>> BEGIN Dataset extract

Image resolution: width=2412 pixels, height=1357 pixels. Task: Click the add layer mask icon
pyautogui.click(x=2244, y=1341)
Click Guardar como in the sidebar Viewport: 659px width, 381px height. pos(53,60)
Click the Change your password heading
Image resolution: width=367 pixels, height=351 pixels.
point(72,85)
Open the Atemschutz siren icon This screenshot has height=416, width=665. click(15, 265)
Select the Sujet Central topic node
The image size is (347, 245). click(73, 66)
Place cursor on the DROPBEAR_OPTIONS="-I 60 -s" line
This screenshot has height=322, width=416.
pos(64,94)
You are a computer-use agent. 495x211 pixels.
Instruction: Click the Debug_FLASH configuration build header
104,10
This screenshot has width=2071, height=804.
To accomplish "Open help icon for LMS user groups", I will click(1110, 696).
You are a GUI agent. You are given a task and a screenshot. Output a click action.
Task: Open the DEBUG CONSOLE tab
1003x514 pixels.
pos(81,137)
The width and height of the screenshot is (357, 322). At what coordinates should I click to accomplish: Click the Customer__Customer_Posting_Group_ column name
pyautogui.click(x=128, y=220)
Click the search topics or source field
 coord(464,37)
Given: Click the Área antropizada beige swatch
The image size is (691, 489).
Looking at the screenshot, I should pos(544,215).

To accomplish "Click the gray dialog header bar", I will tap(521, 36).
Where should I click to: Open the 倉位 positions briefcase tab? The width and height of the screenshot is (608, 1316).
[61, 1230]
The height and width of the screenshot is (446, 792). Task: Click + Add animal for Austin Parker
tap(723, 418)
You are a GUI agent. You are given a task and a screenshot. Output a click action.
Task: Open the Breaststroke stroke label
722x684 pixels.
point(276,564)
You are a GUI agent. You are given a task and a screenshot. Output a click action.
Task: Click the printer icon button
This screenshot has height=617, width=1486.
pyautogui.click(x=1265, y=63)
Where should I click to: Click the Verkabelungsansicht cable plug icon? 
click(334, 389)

>> END Dataset extract

- [Work to do]: Change "heading" to "title" in the lines of the data between the line holding "Click the Change your password heading" and the line holding "Open the Atemschutz", inclusive, and leave the rest of those lines unchanged. Give back only those lines.

- [Answer to the exercise]:
Click the Change your password title
Image resolution: width=367 pixels, height=351 pixels.
point(72,85)
Open the Atemschutz siren icon This screenshot has height=416, width=665. click(15, 265)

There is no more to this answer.